Os primeiros jogos disputados entre pessoas com deficiência aconteceram nos jardins do Hospital de Stoke Mandeville. Guttmann reuniu 16 atletas (14 homens e duas mulheres) com lesão medular e o esporte disputado foi tiro com arco.
Os Jogos de Stoke Mandeville passaram a ter edições anuais, mas ainda eram restritos aos britânicos. Guttmann decidiu que os jogos , então, deveriam acontecer entre atletas de outros países e tivessem a mesma fama dos Jogos Olímpicos.
Devido ao sucesso do evento esportivo e desempenho dos atletas, em 1960 as disputas foram realizadas em Roma, com 400 atletas cadeirantes de 23 países. Quatro anos depois, a sede dos Jogos Olímpicos, Tóquio, promoveu competições esportivas entre pessoas com deficiência e o nível competitivo passou a ser maior, o evento foi nomeado como Jogos Paralímpicos.
Em 1988 foi decidido que os Jogos Paralímpicos fossem realizados na mesma cidade-sede dos Olímpicos. Isto representa um marco porque, a partir daí, os atletas teriam a mesma estrutura dos olímpicos e cobertura midiática maior.
A importância da visibilidade dos Jogos Paralímpicos
A partir do momento que os Comitês Olímpicos e Paralímpicos uniram-se, entre 2000 e 2006, houve maiores investimentos e apoios financeiros. Outro fator importante foi a integração dos dois eventos com um único Comitê Organizador Local.
Esses fatores colaboraram para que os Jogos Paralímpicos se tornassem o segundo maior evento esportivo do mundo em número de atletas e países participantes.
Os meios de comunicação, sobretudo os veículos noticiosos, têm fundamental importância na difusão dos Jogos Paralímpicos e permitem com que preconceitos, estereótipos e visões capacitistas sejam postos de lado.
A pesquisadora Tatiane Hilgemberg comenta que os meios de comunicação influenciam nas normas e atitudes da sociedade. “Percebemos a importância de os jornalistas efetivamente buscarem informações sobre o atleta e o esporte paralímpico em vez de reproduzir ideias estereotipadas, uma vez que os meios de comunicação têm, inclusive, o poder de mudar tais ideias”.
Investimentos no esporte para PCD
Os Comitês Olímpicos e Paralímpicos recebem recursos da Lei Agnelo/Piva, sancionada pelo presidente Fernando Henrique Cardoso.
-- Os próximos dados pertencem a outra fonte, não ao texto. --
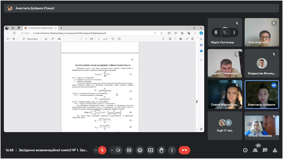Raise hand in the meeting
283x159 pixels.
161,150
A Lei, quando ratificada, garantiu que 2% da arrecadação bruta de todas as loterias federais fosse destinada aos Comitês.
Em 2015, a Lei Agnelo/Piva foi alterada com a Lei da Inclusão (13.146/2015) e 2,7% da arrecadação passou a ser destinada ao esporte. Atualmente, o Comitê Paralímpico Brasileiro recebe 37,04% do valor bruto arrecadado de todas as loterias federais e o Comitê Olímpico, 62, 96%, de acordo com o CBP.
Apesar do valor bruto arrecadado, os investimentos no esporte para pessoas com deficiência não alcançam todos os estados do Brasil. O universitário Victor lamenta a falta de investimentos no esporte, na cidade de Imperatriz, no Maranhão, “não tem investimentos, não tem lugar especializado. Eu já tentei entrar em judô, mas não consegui. É complicado. Se tivesse investimentos, nós poderíamos até estar participando de competições”
Victor é deficiente visual, já participou de karatê e natação. Desistiu do karatê por não poder competir com os karatecas. Na natação, disputou um torneio entre pessoas com deficiência e ganhou medalha. Hoje, o universitário não pratica nenhum esporte, devido às dificuldades e, sobretudo, à falta de clubes esportivos especializados.
“O esporte é uma maneira de diminuir o preconceito. É uma forma do indivíduo ser visto e mostrar o seu talento. Porque tem pessoas que acreditam que quem é cego não pode fazer nada. Então, o esporte sempre vai quebrar esse preconceito, essa visão que as pessoas têm em relação a gente”
Nota: O nome “Victor” é fictício. Foi usado para preservar a identidade do entrevistado.